The NASA Cislunar Autonomous Positioning System (CAPSTONE) cubesat navigation and technological operations experience is expected to launch in the fourth quarter of this year on a Rocket Lab Electron rocket from New Zealand. The 12-unit cubesat will test the stability of the near-rectilinear halo (NRHO) orbit that NASA plans to use for the lunar gateway, a key part of its Artemis lunar exploration program.

Thomas Gardner, director of engineering at Advanced Space and program director for CAPSTONE, told a session at the 35th Annual Small Satellites Conference on August 9 that the launch is currently scheduled for late October or early November. This could be delayed, he said, by unspecified “challenges” with the upper lunar Photon stage that Rocket Lab will use for the launch of CAPSTONE.

The main objective of CAPSTONE is to validate this orbit as well as to test a navigation system by communicating with the Lunar Reconnaissance Orbiter spacecraft. It will also demonstrate the ability of a cubesat to function in cislunar space: Gardner said that CAPSTONE, if it meets its current launch schedule, will be the first cubesat in cislunar space.

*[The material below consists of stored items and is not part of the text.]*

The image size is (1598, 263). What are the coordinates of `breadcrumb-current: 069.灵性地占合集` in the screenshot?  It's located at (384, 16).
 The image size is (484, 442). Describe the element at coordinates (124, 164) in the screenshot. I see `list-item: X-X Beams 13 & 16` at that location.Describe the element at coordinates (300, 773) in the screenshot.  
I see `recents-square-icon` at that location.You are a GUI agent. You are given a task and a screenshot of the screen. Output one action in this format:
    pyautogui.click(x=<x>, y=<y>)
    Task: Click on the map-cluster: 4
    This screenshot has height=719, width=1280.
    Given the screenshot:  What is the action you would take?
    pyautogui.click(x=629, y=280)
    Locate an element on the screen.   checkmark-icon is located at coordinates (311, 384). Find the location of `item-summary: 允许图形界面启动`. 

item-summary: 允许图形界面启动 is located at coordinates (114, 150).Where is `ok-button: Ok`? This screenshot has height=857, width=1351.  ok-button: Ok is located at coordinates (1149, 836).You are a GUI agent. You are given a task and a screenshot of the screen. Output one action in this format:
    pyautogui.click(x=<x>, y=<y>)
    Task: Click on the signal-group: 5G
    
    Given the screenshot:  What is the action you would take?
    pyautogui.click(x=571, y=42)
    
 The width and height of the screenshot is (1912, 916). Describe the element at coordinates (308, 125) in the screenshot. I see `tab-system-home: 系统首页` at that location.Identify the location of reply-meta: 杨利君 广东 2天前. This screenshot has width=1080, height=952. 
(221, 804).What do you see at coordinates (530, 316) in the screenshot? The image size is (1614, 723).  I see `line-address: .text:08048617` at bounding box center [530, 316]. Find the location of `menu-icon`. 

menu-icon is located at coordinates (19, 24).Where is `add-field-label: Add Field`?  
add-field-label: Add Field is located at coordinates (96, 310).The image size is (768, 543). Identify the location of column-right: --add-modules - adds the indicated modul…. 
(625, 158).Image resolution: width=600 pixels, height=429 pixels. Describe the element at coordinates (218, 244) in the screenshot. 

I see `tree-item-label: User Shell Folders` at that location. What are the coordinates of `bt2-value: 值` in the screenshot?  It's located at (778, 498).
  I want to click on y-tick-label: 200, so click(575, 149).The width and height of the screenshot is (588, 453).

He will have company soon. The inaugural launch of the space launch system, Artemis 1, carries 13 cubesats as secondary payloads. Several of these six-unit cubesats are dedicated to lunar studies, including LunaH-Map, Lunar Flashlight, Lunar IceCube, and LunIR. A key goal for many of these lunar cubesats is to research additional evidence of water ice on the moon, which could be a key resource for future human exploration.

These cubesats are currently installed on the SLS, Andres Martinez, program manager for small satellite missions in NASA’s Advanced Exploration Systems division, said at a NASA public meeting at the conference on August 9. Artemis 1 should be launched at the earliest. November.

These aren’t the only cubesat missions planned for the moon over the next few years. Surrey Satellite Technology Ltd. (SSTL) is working on a cubesat mission called Lunar Volatile and Mineraology Mapping Orbiter, or VMMO, which recently completed a Phase A study funded by the European Space Agency.

VMMO will follow up on some of the previous cubesat missions to search for water ice deposits at the lunar south pole, Samantha Rowe, engineer at SSTL, told a conference on August 9. This is a 12 unit cubesat that will carry a lidar instrument designed to map any water ice at higher resolutions than cubesats flying on Artemis 1.

It will also be a demonstration of cubesat technology. “The mission itself will be a great opportunity to test the cubesat components in the lunar environment,” she said.

Rowe said SSTL hopes to launch VMMO in late 2023 or early 2024. While the company initially offered to fly it with Lunar Pathfinder, a lunar communications satellite it is developing, she said the company was considering other options. launch, such as flight as a secondary payload. on a NASA Commercial Lunar Payload Services lander mission.